(Stored data entries)
______________________________

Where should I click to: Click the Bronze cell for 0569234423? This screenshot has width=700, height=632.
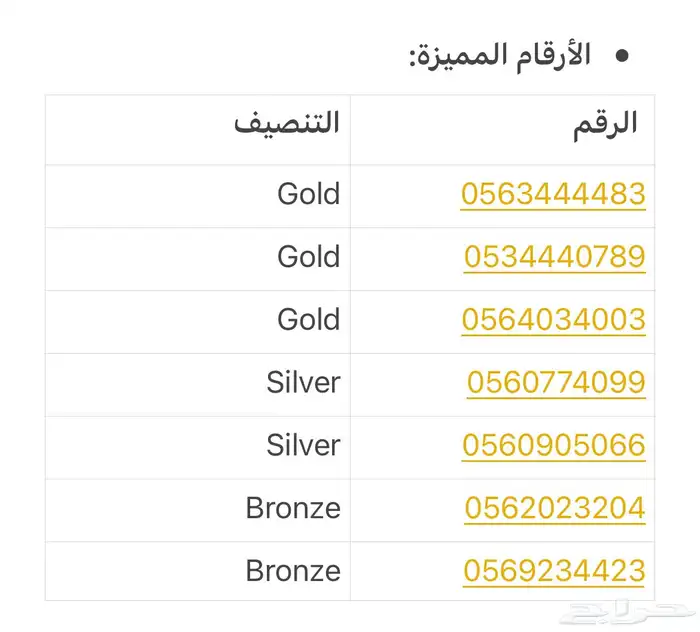click(x=293, y=571)
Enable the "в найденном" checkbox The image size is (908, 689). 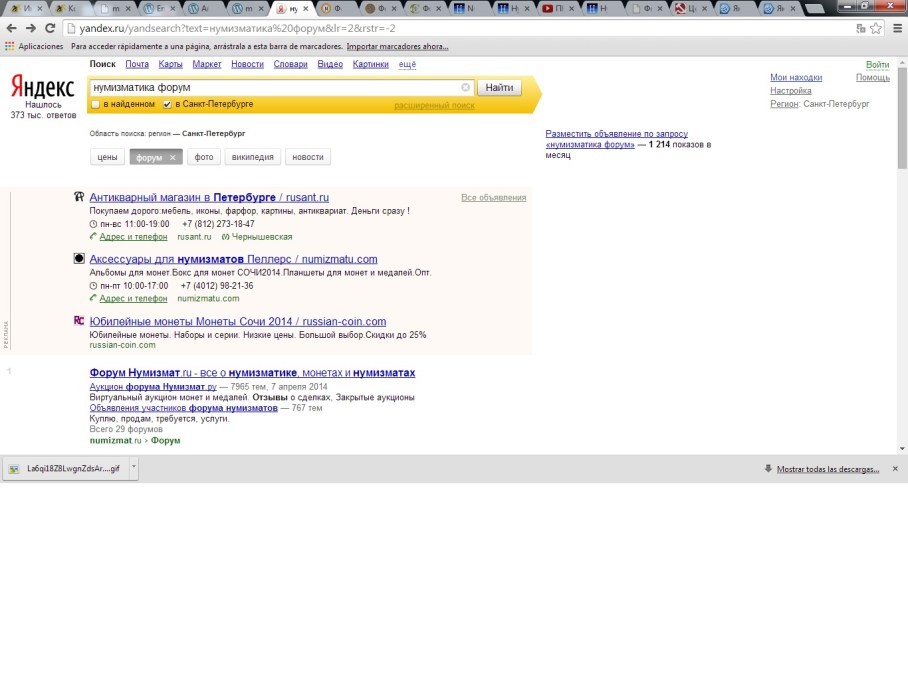point(95,104)
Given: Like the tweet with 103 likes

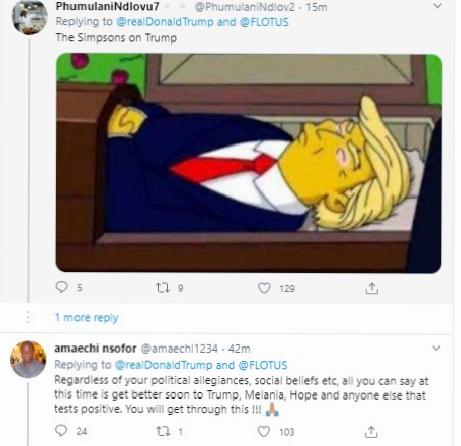Looking at the screenshot, I should click(x=264, y=432).
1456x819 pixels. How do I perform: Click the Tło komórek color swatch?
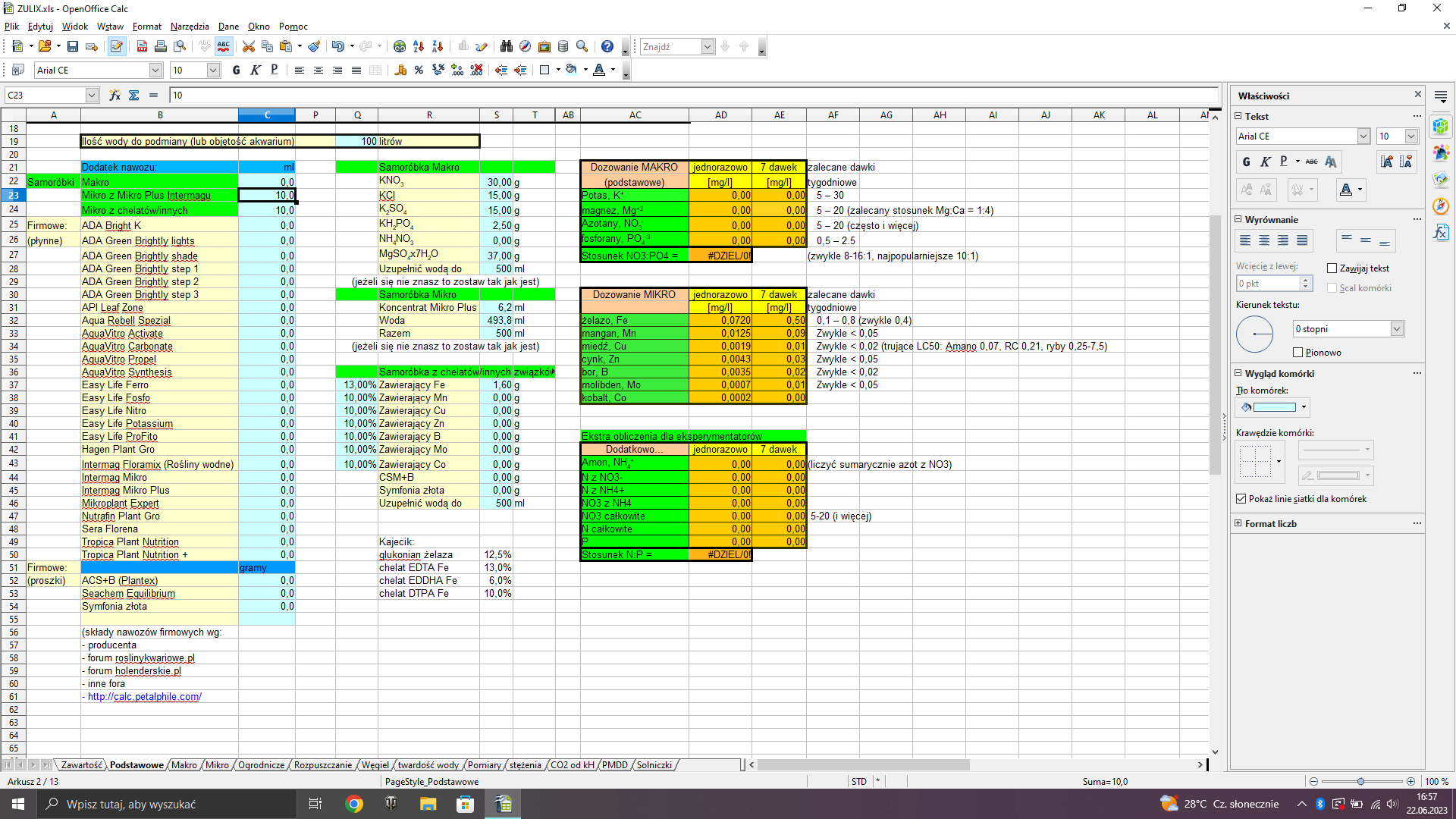coord(1275,408)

______________________________

◆ **Try it**
Only what runs from the line holding "Given: Like the tweet with 103 likes" through the end of the entries above is to be given again, exactly, with every picture omitted.

◆ **Written solution**
Given: Like the tweet with 103 likes

Looking at the screenshot, I should click(x=264, y=432).
1456x819 pixels. How do I perform: Click the Tło komórek color swatch?
coord(1275,408)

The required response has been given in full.